▽

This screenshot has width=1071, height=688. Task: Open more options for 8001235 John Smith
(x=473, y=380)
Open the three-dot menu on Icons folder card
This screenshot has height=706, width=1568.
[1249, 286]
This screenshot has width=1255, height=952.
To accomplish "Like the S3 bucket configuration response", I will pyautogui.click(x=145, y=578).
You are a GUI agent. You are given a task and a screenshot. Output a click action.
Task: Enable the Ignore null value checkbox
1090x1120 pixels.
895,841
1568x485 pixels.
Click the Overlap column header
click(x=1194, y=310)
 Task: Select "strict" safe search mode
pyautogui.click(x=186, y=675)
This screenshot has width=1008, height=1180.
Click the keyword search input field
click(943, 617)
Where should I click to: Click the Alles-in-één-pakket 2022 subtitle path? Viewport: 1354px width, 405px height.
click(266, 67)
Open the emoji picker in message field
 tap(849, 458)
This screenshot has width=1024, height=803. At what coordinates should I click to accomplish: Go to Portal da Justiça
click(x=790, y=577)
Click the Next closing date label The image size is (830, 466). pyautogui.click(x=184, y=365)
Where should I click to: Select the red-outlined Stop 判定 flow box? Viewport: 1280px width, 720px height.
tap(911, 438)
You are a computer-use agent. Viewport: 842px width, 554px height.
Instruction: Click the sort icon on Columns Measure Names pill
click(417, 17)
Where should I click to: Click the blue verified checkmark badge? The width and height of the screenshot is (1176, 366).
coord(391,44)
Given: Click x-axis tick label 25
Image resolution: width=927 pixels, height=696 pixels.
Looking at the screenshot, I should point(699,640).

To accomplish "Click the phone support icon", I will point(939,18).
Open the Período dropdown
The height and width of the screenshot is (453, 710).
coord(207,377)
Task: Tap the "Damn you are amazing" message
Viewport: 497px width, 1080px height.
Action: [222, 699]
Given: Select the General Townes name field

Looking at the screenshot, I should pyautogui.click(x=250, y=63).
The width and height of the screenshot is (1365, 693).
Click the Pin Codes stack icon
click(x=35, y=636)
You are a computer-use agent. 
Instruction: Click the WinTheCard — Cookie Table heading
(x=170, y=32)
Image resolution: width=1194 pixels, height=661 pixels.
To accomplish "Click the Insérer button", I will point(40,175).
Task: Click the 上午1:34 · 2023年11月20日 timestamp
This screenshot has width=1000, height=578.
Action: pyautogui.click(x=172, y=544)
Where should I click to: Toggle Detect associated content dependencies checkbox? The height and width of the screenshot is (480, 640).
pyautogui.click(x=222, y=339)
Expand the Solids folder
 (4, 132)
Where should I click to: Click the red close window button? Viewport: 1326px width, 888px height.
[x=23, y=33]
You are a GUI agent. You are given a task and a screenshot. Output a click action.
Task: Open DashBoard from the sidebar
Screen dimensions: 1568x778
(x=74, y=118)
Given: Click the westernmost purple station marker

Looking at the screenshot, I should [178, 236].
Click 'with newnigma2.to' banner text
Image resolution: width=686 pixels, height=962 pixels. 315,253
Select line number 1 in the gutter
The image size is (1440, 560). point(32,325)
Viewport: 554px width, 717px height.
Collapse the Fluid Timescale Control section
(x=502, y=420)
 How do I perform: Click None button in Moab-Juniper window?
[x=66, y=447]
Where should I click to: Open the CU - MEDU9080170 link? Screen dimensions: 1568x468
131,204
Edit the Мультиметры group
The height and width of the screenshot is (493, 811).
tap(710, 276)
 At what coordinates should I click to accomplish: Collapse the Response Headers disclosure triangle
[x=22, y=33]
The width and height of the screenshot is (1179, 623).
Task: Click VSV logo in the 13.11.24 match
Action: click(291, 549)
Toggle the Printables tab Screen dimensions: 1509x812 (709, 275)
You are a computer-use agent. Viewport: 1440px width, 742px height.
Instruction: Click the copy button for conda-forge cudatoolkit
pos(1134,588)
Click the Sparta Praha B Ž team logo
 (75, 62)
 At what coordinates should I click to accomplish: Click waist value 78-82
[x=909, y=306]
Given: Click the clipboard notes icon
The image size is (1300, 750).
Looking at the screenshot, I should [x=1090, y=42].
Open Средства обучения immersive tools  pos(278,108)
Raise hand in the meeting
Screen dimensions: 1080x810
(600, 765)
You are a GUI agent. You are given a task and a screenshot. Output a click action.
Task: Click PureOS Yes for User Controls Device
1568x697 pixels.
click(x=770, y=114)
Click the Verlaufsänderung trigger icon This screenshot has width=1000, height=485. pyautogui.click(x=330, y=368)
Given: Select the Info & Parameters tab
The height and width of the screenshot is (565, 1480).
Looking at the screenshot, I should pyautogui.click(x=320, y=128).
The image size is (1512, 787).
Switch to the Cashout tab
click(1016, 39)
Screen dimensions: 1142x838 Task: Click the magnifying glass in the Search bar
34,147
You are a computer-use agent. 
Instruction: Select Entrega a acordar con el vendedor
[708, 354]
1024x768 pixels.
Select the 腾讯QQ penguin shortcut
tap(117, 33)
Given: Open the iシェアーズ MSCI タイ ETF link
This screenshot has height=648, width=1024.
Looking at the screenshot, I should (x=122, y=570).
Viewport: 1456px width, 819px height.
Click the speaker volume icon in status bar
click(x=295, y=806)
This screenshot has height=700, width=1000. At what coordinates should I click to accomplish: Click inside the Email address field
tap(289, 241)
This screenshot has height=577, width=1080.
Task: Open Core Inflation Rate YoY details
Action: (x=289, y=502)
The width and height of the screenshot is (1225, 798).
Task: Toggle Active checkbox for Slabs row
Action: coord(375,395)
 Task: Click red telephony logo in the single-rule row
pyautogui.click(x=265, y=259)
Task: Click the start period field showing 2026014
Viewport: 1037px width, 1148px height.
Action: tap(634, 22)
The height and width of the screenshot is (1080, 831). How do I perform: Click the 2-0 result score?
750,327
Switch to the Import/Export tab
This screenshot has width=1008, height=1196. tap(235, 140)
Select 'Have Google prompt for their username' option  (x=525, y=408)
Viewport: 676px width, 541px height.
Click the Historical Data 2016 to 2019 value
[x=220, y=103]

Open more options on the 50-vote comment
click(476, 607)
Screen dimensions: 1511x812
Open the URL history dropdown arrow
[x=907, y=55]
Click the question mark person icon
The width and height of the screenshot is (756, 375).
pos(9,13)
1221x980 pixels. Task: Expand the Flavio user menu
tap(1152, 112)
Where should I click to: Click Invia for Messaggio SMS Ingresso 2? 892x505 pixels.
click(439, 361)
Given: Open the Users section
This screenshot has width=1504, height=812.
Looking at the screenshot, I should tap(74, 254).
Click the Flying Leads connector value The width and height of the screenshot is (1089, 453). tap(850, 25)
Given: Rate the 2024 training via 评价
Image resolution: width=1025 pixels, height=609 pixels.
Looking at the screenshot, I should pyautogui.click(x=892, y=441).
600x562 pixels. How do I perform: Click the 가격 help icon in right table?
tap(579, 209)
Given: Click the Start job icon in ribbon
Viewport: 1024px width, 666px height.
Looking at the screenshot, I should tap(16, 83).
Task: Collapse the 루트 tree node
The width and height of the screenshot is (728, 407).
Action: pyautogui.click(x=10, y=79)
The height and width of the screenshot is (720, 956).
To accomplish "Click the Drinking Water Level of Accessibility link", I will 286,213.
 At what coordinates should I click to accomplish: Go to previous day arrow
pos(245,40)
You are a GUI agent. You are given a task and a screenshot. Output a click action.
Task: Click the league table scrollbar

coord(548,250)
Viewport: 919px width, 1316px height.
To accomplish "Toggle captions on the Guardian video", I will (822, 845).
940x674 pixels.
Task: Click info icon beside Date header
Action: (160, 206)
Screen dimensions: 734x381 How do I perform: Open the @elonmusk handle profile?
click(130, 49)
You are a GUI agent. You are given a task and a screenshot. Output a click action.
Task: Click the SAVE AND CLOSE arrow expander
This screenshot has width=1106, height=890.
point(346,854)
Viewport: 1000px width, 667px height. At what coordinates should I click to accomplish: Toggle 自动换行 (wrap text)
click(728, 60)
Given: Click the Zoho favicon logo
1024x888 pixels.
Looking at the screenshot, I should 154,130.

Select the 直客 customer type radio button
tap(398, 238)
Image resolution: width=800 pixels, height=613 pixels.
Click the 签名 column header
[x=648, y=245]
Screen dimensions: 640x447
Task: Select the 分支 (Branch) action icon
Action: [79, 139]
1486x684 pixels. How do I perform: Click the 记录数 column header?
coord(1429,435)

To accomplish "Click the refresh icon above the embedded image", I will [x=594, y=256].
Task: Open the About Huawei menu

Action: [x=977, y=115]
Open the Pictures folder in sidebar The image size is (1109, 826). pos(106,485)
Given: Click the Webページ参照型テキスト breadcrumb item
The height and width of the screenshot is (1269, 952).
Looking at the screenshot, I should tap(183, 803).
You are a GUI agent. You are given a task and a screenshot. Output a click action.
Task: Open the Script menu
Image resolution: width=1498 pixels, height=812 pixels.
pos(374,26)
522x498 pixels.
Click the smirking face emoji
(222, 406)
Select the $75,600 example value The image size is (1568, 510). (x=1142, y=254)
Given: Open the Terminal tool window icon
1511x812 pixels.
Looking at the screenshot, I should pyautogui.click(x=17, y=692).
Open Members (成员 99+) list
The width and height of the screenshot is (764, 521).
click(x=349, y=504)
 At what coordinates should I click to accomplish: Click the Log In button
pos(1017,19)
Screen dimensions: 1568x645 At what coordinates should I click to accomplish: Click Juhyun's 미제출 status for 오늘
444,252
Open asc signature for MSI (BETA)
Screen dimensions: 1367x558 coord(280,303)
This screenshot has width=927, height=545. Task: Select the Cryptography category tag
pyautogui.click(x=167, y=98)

△

From the listing above, return the lines starting at the one with "Screen dimensions: 1511x812" and ending at the one with "Given: Open the Users section", both kept, exactly as they appear and nothing more.

Screen dimensions: 1511x812
Open the URL history dropdown arrow
[x=907, y=55]
Click the question mark person icon
The width and height of the screenshot is (756, 375).
pos(9,13)
1221x980 pixels. Task: Expand the Flavio user menu
tap(1152, 112)
Where should I click to: Click Invia for Messaggio SMS Ingresso 2? 892x505 pixels.
click(439, 361)
Given: Open the Users section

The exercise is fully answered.